Here we see that the most negative character is Monica and the the most positive character is Ross. If we use a different dictionary for sentiments analysis, we may see a range of other emotions for the characters. For the sake of simplicity, we stick to the bing sentiments dictionary. We will considder the NRC further in this analysis.
At the series level, we want to see general frequency and appearance of words and sentiments as well. We exclude names of main characters to avoid skewing the data. When we run the analysis at first, see that the main character names are the most occuring words within the series. If we remove the character names and run the analysis again, we see a new layer of frequently occuring words. We represent this next layer of analysis in a word cloud.
In our earlier anaysis, we saw sentiments by character, we also want to understand the general sentiment within the entire series. For the sentiments analysis in the entire sereies, we make use of the NRC dictionary from tiyverse(textdata). We chose this dictionary because it gives us a range of sentiments, not just positive and negative. To achieve this, we count the number of words associated with each sentiment in NRC and join the sentiments dictionaries to our clean data.

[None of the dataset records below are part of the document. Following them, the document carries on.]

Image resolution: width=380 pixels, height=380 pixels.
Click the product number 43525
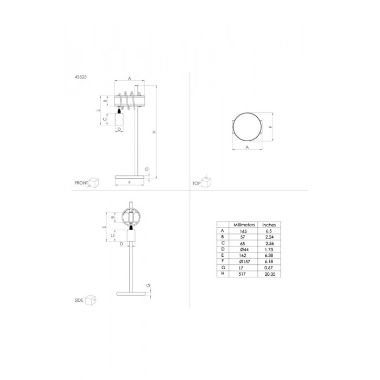80,77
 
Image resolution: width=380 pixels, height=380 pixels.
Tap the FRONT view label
81,183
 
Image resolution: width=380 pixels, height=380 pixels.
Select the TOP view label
197,183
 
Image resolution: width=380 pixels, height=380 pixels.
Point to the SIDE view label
79,300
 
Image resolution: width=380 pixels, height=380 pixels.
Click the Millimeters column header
244,225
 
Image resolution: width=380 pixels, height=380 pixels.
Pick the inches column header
269,225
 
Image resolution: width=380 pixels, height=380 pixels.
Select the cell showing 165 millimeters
243,231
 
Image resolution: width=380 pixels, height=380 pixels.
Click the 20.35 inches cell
269,274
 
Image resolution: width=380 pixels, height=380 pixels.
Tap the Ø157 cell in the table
244,262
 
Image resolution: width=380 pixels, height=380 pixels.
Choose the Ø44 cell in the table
244,249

Overall, the sentiments from the friends series is mostly positive.
For further analysis at the episode level, we combined the data frame by title to create a new dataframe where each row of data represents an episode, we save this in a csv and do some manual cleaning on excel. Here, we want to know which writer has written the most episodes and the same with the transcriber. Note that some epidsodes do not have this information. We also want to know the word count for each episode.

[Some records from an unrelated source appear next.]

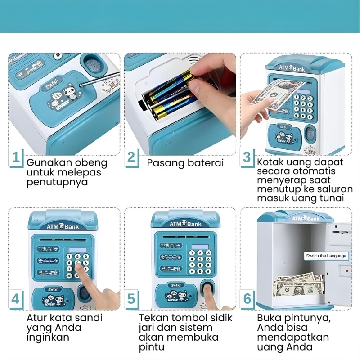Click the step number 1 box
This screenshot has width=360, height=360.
[x=16, y=158]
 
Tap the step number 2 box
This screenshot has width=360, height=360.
[x=131, y=158]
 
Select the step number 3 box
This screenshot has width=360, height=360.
[x=247, y=158]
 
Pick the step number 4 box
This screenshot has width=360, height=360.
[x=16, y=299]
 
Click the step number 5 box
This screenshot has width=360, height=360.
[x=131, y=299]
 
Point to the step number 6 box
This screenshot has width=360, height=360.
[x=247, y=299]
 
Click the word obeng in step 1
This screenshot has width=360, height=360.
[x=91, y=163]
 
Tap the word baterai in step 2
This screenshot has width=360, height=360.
[x=206, y=163]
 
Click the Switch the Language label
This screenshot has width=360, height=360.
[x=326, y=256]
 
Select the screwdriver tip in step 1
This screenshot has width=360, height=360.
[x=81, y=86]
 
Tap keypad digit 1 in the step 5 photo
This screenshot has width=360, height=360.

For the episodes, firstly, we look at what episodes (the top 10) had the most words in their script. We see that is the one in Vegas!
## title epi_count
## 1 The One In Vegas 3398
## 2 The one in Barbados 3198
## 3 The One With Ross and Monica's Cousin 3039
## 4 The One That Could Have Been 3013
## 5 The One With The Girl From Poughkeepsie 2996
## 6 The One With Chandler and Monica's Wedding 2793
## 7 The Last One 2788
## 8 The One Where Rachel Has A Baby 2635
## 9 The One After Vegas 2277
## 10 The One With The Rumor 2083
| title | epi_count |
|---|---|
| The One In Vegas | 3398 |
| The one in Barbados | 3198 |
| The One With Ross and Monica’s Cousin | 3039 |
| The One That Could Have Been | 3013 |
| The One With The Girl From Poughkeepsie | 2996 |
| The One With Chandler and Monica’s Wedding | 2793 |
| The Last One | 2788 |
| The One Where Rachel Has A Baby | 2635 |
| The One After Vegas | 2277 |
| The One With The Rumor | 2083 |
There’d be no Friends without its writers. So, which writer has written the most episodes? Note that Some epidsodes do not have this information.
Based on the available data Andrew Reich wrote over 15 episodes which is the highest. However, sinve some episodes did not have information about the writers, this information could change if that data becomes available.
Eric Aasen transcribed over 100 episodes on the Friends series data that we analysed.